O pai decidiu que mudaria sua vida daquele dia em diante. Estava muito distante da filha e sentiu que precisava de uma aproximação. Precisava mesmo ensinar algumas coisas a ela para que num futuro distante, onde talvez ele já nem mais estivesse presente, pudesse ter boas recordações e quem sabe contar a seus filhos.
Foi então que resolveu levar Letícia para um passeio no sítio de seu pai. Nasceu e cresceu ali. Conhecia aquela imensidão de terras. Correu aqueles pastos verdinhos. Brincou de cowboy, de toureiro, de cavaleiro da noite.
Letícia também conhecia bem aquelas terras. Muitas vezes esteve ali acompanhada de sua mãe. O pai nestes tempos estava ocupado demais para desfrutar dos bons momentos que todo aquele espaço proporcionava.
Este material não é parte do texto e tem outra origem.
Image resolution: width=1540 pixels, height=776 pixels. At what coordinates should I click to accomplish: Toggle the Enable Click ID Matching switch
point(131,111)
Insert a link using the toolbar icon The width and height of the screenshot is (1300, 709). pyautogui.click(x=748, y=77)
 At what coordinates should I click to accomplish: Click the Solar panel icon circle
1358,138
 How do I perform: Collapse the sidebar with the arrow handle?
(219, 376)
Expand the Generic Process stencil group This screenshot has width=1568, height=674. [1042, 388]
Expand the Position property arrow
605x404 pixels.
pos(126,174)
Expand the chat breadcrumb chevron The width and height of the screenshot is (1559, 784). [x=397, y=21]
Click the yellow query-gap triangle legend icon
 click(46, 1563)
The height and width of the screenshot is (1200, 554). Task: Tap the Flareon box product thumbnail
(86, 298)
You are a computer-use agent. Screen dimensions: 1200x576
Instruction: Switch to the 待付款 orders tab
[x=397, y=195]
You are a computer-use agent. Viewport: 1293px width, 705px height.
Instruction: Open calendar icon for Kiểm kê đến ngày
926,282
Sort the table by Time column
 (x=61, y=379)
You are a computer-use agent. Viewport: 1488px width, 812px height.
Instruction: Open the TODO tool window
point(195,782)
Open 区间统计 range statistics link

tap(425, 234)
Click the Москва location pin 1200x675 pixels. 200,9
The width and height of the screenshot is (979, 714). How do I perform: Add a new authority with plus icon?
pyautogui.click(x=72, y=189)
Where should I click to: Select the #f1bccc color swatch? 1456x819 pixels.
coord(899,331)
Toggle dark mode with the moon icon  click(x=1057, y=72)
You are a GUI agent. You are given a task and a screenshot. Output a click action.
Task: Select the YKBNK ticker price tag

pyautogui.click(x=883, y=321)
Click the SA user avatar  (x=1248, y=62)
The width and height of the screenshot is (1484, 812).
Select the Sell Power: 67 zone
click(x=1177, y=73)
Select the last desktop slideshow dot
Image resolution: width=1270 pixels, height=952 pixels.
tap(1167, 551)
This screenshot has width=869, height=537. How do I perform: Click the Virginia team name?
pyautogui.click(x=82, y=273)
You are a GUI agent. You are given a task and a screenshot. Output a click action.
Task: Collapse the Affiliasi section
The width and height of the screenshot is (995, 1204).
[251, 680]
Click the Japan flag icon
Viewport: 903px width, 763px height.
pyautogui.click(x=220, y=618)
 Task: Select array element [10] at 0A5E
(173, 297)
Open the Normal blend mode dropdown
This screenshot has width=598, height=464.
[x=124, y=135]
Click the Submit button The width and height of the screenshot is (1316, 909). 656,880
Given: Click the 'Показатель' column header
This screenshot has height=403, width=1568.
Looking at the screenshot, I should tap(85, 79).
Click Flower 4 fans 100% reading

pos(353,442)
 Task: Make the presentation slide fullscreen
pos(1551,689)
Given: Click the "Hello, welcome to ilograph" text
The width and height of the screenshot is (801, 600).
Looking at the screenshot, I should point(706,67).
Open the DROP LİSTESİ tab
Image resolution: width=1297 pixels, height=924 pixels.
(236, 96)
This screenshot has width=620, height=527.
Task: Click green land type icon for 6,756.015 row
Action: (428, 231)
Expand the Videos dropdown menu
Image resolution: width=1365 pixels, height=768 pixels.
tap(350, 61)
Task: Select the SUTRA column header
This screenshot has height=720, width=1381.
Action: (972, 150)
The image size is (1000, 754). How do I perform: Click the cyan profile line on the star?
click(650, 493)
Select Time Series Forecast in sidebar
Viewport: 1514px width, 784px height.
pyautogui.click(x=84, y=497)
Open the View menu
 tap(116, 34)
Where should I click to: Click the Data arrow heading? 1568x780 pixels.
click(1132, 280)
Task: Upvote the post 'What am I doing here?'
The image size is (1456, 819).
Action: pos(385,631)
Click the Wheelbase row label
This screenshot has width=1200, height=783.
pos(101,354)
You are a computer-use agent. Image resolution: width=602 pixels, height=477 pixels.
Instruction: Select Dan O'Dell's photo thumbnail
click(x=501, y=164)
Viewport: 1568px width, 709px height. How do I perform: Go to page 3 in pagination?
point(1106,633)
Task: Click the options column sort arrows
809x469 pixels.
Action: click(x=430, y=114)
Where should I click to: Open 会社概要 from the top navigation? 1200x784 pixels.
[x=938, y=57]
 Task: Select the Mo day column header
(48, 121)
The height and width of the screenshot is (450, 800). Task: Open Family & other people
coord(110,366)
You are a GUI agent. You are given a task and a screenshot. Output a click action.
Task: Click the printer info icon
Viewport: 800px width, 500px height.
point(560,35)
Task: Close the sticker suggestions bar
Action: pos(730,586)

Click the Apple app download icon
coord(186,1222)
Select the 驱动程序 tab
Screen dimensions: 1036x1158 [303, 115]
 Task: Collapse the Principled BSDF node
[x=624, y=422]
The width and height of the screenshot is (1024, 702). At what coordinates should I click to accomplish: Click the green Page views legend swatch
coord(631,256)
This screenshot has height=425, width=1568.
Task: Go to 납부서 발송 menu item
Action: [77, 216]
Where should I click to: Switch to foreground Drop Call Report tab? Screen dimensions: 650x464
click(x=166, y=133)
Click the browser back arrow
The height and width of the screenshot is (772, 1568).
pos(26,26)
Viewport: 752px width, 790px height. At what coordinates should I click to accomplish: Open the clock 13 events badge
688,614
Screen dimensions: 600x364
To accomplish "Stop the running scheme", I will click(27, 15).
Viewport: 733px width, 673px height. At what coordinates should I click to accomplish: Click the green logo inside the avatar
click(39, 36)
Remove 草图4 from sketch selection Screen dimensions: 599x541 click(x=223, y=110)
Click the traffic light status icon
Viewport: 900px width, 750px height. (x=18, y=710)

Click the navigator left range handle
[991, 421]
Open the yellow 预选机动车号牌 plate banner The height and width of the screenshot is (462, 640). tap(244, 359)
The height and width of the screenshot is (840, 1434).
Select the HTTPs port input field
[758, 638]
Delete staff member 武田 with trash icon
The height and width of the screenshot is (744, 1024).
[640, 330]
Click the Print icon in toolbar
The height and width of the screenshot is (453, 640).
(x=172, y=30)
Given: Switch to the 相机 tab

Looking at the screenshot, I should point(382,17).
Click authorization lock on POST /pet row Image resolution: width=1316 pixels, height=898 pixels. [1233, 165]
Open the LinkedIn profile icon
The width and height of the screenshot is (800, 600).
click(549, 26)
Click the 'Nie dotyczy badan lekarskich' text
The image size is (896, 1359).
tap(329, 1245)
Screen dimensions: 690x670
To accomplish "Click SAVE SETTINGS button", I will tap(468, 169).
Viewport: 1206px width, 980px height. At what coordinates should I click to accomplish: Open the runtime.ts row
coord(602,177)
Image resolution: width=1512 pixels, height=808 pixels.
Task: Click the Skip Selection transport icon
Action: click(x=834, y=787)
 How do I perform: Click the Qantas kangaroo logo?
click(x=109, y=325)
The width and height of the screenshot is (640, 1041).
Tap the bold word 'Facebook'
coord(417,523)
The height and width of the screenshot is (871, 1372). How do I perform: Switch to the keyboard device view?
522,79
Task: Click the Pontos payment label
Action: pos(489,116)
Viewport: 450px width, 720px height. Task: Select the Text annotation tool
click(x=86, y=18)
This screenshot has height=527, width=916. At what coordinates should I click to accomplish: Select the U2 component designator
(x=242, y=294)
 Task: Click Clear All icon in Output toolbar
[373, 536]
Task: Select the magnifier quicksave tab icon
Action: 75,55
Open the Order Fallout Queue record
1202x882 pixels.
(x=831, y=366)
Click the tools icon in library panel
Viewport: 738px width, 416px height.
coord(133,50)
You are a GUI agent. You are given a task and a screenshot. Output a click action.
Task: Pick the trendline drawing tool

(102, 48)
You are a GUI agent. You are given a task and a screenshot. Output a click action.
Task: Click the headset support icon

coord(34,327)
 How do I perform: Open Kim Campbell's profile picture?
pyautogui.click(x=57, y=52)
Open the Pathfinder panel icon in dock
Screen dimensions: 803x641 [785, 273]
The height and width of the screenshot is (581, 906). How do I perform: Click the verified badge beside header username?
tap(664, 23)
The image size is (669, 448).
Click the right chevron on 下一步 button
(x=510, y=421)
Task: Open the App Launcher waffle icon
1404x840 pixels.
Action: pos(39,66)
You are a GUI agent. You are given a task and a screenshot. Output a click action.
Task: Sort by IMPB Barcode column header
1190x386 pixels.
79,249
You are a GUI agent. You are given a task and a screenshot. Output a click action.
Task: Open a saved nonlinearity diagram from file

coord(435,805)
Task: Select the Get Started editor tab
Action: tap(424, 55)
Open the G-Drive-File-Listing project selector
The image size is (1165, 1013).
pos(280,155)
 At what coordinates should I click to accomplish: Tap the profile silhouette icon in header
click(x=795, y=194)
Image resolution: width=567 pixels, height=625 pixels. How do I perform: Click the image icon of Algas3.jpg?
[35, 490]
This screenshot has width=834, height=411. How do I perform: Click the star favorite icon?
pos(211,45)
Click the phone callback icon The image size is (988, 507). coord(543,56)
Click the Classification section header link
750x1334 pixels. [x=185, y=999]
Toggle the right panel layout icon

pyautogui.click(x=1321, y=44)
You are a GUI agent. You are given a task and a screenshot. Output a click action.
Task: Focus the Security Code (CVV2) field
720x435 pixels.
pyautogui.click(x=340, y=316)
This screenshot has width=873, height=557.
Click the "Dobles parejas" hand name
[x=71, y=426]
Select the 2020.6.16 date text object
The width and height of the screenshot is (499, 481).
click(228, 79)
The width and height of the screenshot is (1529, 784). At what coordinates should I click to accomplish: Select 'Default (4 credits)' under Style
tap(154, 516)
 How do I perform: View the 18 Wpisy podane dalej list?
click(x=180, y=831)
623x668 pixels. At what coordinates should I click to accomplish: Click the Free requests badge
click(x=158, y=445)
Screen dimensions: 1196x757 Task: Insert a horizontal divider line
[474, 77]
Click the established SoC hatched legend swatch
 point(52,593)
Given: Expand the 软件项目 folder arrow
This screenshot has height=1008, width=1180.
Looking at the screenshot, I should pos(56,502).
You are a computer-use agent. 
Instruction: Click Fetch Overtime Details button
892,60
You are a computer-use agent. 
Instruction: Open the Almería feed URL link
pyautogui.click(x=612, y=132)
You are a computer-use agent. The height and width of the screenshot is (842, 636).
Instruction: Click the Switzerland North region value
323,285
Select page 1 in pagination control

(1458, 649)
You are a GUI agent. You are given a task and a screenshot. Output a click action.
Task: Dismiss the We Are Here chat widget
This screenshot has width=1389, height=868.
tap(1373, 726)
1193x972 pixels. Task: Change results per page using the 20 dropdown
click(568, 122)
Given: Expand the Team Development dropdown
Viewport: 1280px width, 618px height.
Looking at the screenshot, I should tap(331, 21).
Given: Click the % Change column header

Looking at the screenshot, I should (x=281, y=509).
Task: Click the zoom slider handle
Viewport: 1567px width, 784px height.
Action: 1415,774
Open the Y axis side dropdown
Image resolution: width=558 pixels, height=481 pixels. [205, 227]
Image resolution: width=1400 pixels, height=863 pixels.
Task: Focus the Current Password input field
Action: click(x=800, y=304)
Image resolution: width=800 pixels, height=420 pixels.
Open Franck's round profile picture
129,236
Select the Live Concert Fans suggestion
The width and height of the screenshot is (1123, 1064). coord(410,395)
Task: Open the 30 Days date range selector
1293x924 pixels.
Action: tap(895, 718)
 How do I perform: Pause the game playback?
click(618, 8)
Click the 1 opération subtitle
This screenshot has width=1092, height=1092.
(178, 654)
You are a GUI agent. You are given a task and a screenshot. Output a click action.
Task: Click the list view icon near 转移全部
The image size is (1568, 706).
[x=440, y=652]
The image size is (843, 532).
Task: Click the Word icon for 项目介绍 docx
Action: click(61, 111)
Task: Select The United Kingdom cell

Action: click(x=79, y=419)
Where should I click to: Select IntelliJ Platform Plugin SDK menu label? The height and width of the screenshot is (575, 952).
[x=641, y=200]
Letícia também pisou no pasto verdinho e sentiu nos pés descalços o frescor da terra molhada. Gostava do cheiro bom daquelas pastagens. Conhecia bem o calor do chão do curral nas madrugadas em que acompanhava o avô para tirar leite das vacas. Deslumbrava-se ao ver os bezerrinhos mamando em suas mamães. O avô então dizia que era assim que ela mamava em sua mãe quando ainda pequenina.
E então, pai e filha juntos caminhavam por aquelas terras e apreciavam a paisagem quando em determinado momento Letícia o convida para irem ver o Alambique.
Alambique? Aqui no sítio? Letícia, não há nenhum alambique por aqui. Tem sim papai. Sempre vou visitá-lo com a mamãe. Só pode ser invenção de sua mãe. Vou te ensinar o que é alambique.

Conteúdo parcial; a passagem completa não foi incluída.